[PY] Dataclass Path Templating
by Nate Maxwell
Dataclass Path Templating and Generics
I abhor dictionaries. I haaate them. Sometimes they are the correct type or data structure to use. However, most of the time I interact with one I find myself saying “This could have been a class”. Typically, I’m asking this question because the dictionary does not vary in shape. Dynamic dictionaries are where the type shines the most. Most of the time dictionaries are used because they’re a primitive that all libraries/systems share.
I love intellisence. I looove it. I want syntax highlighting and auto-suggestion whenever I’m coding. I find it productive. I disdain AI auto-completion, but I adore intellisense.
Every time I interact with a dictionary I have to ask if its "filepath",
"file_path", "file", "fp", etc.
I could use a typed-dictionary, but that’s a lot of extra work.

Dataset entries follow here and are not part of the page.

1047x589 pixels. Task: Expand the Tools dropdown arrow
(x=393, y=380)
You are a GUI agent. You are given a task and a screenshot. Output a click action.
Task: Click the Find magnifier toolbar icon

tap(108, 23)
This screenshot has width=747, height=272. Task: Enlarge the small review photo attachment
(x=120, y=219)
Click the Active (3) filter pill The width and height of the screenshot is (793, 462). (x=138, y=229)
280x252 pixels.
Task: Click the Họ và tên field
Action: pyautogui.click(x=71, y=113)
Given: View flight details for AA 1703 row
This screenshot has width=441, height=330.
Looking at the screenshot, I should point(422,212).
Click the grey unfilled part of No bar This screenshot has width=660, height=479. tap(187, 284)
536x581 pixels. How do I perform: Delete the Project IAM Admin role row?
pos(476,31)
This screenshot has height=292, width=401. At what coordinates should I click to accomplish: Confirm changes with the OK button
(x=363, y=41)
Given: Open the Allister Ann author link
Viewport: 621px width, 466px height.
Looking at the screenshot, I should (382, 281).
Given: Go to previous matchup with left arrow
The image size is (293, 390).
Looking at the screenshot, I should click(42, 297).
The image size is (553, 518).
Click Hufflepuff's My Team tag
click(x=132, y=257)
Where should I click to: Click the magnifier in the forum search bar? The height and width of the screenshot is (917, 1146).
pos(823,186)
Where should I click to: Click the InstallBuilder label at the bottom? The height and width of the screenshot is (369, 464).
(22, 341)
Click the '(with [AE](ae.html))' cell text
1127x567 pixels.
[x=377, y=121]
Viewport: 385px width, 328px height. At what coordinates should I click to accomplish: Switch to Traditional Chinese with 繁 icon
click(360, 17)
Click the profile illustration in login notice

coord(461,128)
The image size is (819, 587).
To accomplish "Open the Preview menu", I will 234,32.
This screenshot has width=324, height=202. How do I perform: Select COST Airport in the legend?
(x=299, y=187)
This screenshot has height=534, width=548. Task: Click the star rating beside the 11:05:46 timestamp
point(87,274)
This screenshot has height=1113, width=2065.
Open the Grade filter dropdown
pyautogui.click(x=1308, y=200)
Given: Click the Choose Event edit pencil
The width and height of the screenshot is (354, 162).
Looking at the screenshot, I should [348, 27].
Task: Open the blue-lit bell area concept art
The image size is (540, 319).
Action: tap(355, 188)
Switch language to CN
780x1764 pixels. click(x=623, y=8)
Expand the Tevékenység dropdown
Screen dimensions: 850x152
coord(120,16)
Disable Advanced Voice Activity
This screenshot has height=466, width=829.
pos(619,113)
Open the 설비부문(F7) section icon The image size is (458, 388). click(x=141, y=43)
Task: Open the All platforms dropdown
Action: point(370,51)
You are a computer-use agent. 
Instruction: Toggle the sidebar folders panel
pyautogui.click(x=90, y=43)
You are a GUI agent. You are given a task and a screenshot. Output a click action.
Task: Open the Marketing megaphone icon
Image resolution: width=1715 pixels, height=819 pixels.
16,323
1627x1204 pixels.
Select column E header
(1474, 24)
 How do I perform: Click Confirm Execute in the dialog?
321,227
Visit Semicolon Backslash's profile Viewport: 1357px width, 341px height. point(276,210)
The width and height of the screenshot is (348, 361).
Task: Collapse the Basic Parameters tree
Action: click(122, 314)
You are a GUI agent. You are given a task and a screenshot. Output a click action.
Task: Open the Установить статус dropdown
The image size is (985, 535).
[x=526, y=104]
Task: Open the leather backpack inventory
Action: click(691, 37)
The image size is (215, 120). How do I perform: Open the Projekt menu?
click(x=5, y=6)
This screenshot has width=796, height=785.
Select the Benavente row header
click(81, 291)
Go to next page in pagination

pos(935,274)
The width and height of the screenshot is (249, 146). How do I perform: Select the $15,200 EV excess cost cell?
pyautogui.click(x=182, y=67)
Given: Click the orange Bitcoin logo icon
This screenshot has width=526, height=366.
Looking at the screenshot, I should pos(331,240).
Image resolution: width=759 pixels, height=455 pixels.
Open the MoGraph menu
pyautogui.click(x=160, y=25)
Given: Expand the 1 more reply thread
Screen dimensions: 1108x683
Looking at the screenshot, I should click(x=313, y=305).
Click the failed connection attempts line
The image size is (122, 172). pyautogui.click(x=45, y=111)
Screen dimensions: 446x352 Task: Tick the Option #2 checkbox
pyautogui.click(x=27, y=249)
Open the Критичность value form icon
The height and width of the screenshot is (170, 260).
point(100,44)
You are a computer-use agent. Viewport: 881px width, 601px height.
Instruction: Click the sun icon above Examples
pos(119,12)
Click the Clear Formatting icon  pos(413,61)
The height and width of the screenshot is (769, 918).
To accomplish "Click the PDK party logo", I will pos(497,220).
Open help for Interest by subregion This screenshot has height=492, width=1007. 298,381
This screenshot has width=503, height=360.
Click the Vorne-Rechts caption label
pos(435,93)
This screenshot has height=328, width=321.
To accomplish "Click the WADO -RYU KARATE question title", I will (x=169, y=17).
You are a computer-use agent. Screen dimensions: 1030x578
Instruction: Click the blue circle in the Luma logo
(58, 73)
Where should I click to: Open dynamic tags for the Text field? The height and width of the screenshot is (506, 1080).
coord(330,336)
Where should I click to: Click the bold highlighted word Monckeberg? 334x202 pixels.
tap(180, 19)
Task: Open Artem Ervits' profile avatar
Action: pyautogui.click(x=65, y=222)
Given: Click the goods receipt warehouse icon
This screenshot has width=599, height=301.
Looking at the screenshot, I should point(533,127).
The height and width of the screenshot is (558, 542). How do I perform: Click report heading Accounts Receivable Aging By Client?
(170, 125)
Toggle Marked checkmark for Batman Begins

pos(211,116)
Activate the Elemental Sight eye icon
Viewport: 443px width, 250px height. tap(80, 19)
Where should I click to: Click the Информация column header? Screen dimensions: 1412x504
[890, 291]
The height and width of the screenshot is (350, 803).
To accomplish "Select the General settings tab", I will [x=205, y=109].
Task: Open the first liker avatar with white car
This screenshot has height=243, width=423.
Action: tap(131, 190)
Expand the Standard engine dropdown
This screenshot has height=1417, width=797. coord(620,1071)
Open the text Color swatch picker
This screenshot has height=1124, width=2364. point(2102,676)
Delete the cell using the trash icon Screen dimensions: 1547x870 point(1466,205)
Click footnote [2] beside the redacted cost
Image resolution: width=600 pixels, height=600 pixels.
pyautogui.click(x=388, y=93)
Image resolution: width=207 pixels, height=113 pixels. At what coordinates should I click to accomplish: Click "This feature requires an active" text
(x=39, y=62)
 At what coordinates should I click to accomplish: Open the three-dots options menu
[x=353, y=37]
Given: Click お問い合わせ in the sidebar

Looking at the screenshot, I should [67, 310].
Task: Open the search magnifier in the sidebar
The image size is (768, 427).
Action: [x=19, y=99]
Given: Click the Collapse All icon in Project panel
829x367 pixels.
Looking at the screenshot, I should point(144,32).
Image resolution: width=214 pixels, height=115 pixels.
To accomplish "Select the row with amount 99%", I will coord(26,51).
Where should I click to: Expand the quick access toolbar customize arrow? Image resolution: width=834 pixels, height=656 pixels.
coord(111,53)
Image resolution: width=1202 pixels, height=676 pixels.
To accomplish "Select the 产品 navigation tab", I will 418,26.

I could use a named tuple, but named tuple methods are annoying to path when unit testing.
I looooooooooooooooove dataclasses. They’re so easy, so convenient. You can freeze them like tuples, you can instantiate copies, you can write comparators for them. They’re amazing. Most importantly: they have named fields just like any other class but are bite-sized like a dict. That being said I don’t actually like pydantic models very much. If you don’t use validation methods, why aren’t you just using dataclasses? If you are using validation methods, how have you not screamed upwards at god for your lost performance?
Why not just use dataclasses? The problem is that normally you can’t determine
which dataclass type you are currently working with. I’m not a fan of team
Fat Struct, where you use a struct with every possible field your system uses.
I am team Struct++: I want a small object that I can do a little bit more with.
Enter generics…
I’m doing this in python 3.10, and I know generics have had some improvements in the later version. I’ve also been writing code in PyCharm, so the effectiveness of generics may vary from editor to editor.
First, we start with a TypeVar
from typing import TypeVar
ContextT = TypeVar("ContextT")
Now we can parameterize a resolver with whatever dataclass we want it to speak in.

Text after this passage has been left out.